読了 13 分· 公開日: July 19, 2026

エージェンティック・トレーディング vs アルゴリズム取引:両者が交わる場所

エージェンティック・トレーディングは、アルゴリズム取引の代替ではありません。いまなおルールを供給し続ける規律の上に載る、新しいインターフェースと推論の層です。

執筆 Florent Poux
レビュー Benjamin Sultan
巨大な古い石の土台の上に直接建てられた現代的なガラス構造物。同じ耐荷重の柱を共有している

「エージェンティック・トレーディング」という言葉は、それが何かを置き換えると人々が思い込むほど、まだ新しいものです。しかしそうではありません。エージェンティック・トレーディングとアルゴリズム取引の関係を誠実に捉えるなら、古い土台の上に建てられた新しい階として見るのが正しいでしょう。アルゴリズム取引は規律(体系的なルール、過去データによる検証、機械的な執行)を供給し、一方でエージェンティックな層は、戦略がどう表現されるか、どんなデータを取り込めるか、そして誰が自動化できるかを変えます。本記事では両方の階層を歩きます。アルゴ取引が確立したもの、エージェンティックな層が真に加えるもの、そのまま引き継がれるもの、そしてなぜ新しい層を古い規律からの逃げ道として扱うと口座が痛手を負うのかを扱います。

アルゴリズム取引:まずここに到達した規律

アルゴリズム取引は、そのソフトウェアよりも古いものです。その核心にあるのは一つのコミットメントです。すなわち、意思決定はあらかじめ述べられたルールから生まれ、ルールは資産に触れる前に過去データに対して検証され、執行は機械的であるため、取引の途中で感情が計画を再交渉できない、というものです。コードは、そのコミットメントを強制するための手段にすぎません。

これはもはやニッチでもありません。世界のアルゴリズム取引市場は、2025年に約189億ドルと推計され、2026年にはおよそ204億ドルに達すると予測されています(Straits Research、2025年)。そして個人向けの部分だけでも約39.5億ドルと推計され、年率およそ13.4%で成長しています(Grand View Research、2025年)。かつてはコロケーション・サーバーを持つトレーディングデスクの独占物だったものが、いまや個人が取引する普通のやり方になっています。

この伝統の持続的な部分は、そのパイプラインです。

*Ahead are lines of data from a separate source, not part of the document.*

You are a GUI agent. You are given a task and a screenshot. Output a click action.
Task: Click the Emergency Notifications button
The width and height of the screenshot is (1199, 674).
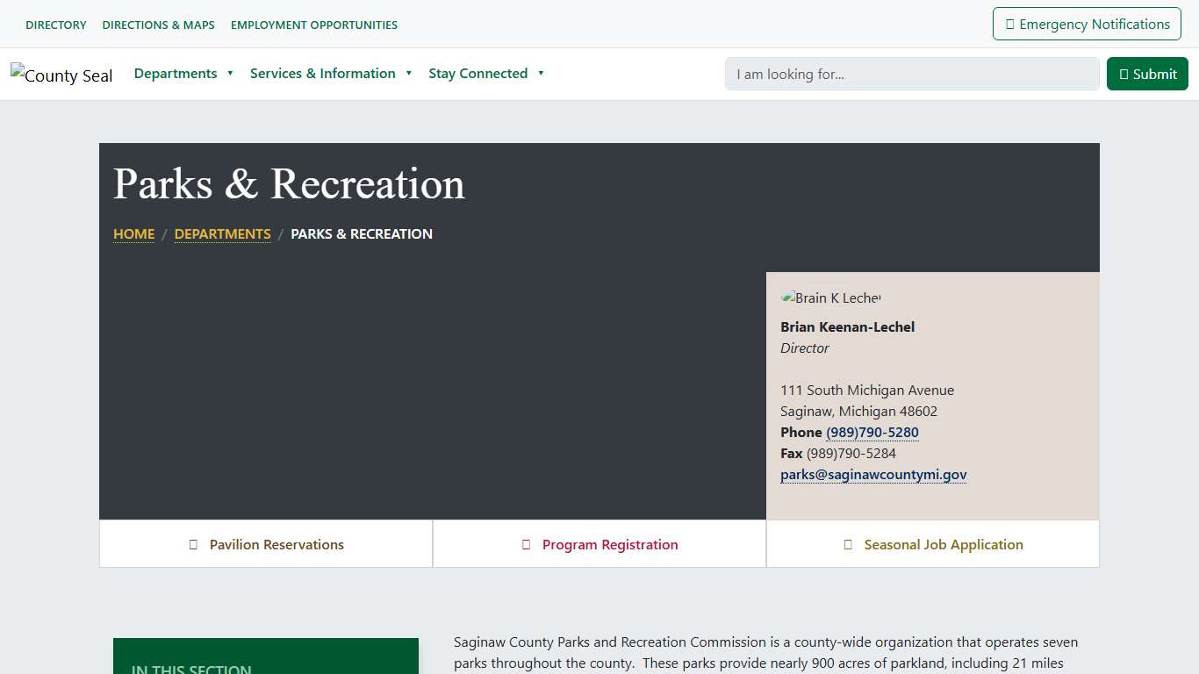(x=1086, y=24)
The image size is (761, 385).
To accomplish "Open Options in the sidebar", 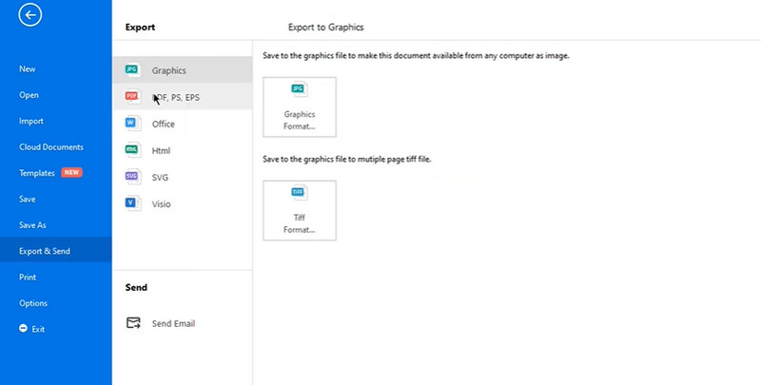I will [x=33, y=303].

一つの仮説(「指数ETFではトレンドが持続する」)が、形式的なルール(「50日移動平均線が200日移動平均線を上抜けて引けたらロング、下抜けたらノーポジション」)になります。そのルールは、手数料とスリッページを含めて、複数の局面にわたってバックテストされます。それはシミュレーションで、次に少額でライブで稼働し、その後は永遠にバックテストと照らし合わせて監視されます。各段階が存在するのは、誰かがそれを飛ばして資金を失ったからです。あのパイプラインこそが——特定の指標ではなく——この規律の真の資産であり、その研究のより深い領域はそれ自体が一つの技芸であって、クオンツ取引で扱っています。

この伝統の弱点は、その玄関口です。仮説を形式化するには、プログラミングの技能かプラットフォームのルールエディターのどちらかが必要で、いずれもあなたのアイデアを、あなた自身の言葉ではなくシステムの用語で表現することを求めます。健全な取引アイデアの多くが、「言える」と「コードにできる」のあいだの隔たりで死んでいきます。

巨大な古い石の土台の上に直接建てられた現代的なガラス構造物。同じ耐荷重の柱を共有している

エージェンティック・トレーディング vs アルゴリズム取引:実際に変わること

エージェンティックな層は三つのことを変えます。そしてそれぞれについて正確であることが重要です。なぜなら、そのどれ一つとして「機械がいまや銘柄を選ぶ」ではないからです。(カテゴリーの完全な定義については、エージェンティック・トレーディングとは何かをご覧ください。)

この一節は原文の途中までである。